A Burani, grande pattinatore e cronometrista, morto a soli 52 anni, è stato intitolato il pattinodromo di via Gustavo Bianchi: «Burani ha lanciato il pattinaggio a Ferrara», dirà il primo cittadino, mentre per la sorella Marisa «per Giorgio il pattinaggio era divertimento e gioco, una passione vera». Da vent’anni Gabriele Achilli e Giorgio Cavallari ricordano Burani nel Trofeo a lui dedicato: «Esempio luminoso e persona eccezionale» dice Achilli di Burani.

In via Canapa, intitolato a Benfenati il centro sportivo “I tre campi”, da lui costruito negli anni ’80: «Grandissimo amante dei giovani e dello sport - dice il sindaco -, ai tre campi Benfenati passava moltissimo tempo, uomo impegnato anche in politica e nel sociale».

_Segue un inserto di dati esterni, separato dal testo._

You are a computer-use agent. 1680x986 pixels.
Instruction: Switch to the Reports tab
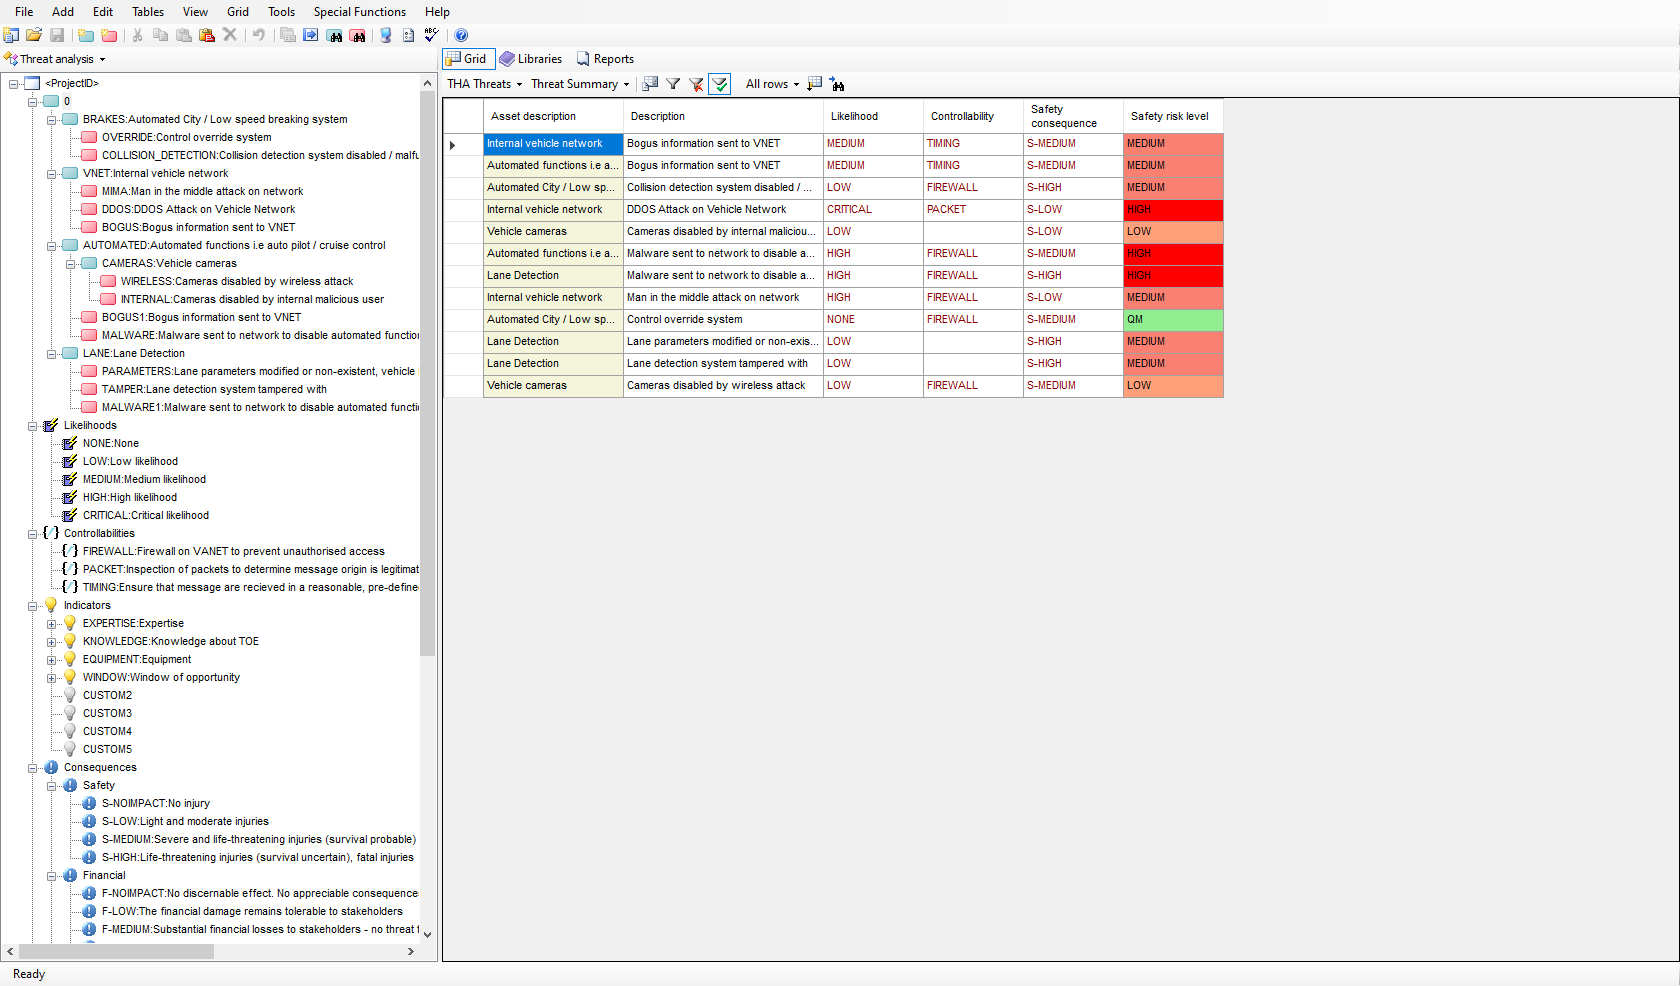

Chiusura con il Pala 4T del quartiere Barco, intitolato al compianto Piffanelli: «Gino - ricorda sempre Tagliani - è la Buontemponi e l’arrivo a Ferrara del basket, dunque un pezzo di storia della pallacanestro di casa nostra. Con poche risorse a disposizione, la differenza la faceva l’uomo e anche il mondo delle sport di oggi bisogna leggerlo come lo vedeva lui». Grande commozione nelle parole della figlia di Piffanelli e dei molti amici accorsi a ricordare chi, assieme a Gianni Vassalli, ha fatto molto per il basket ferrarese.(l.m.)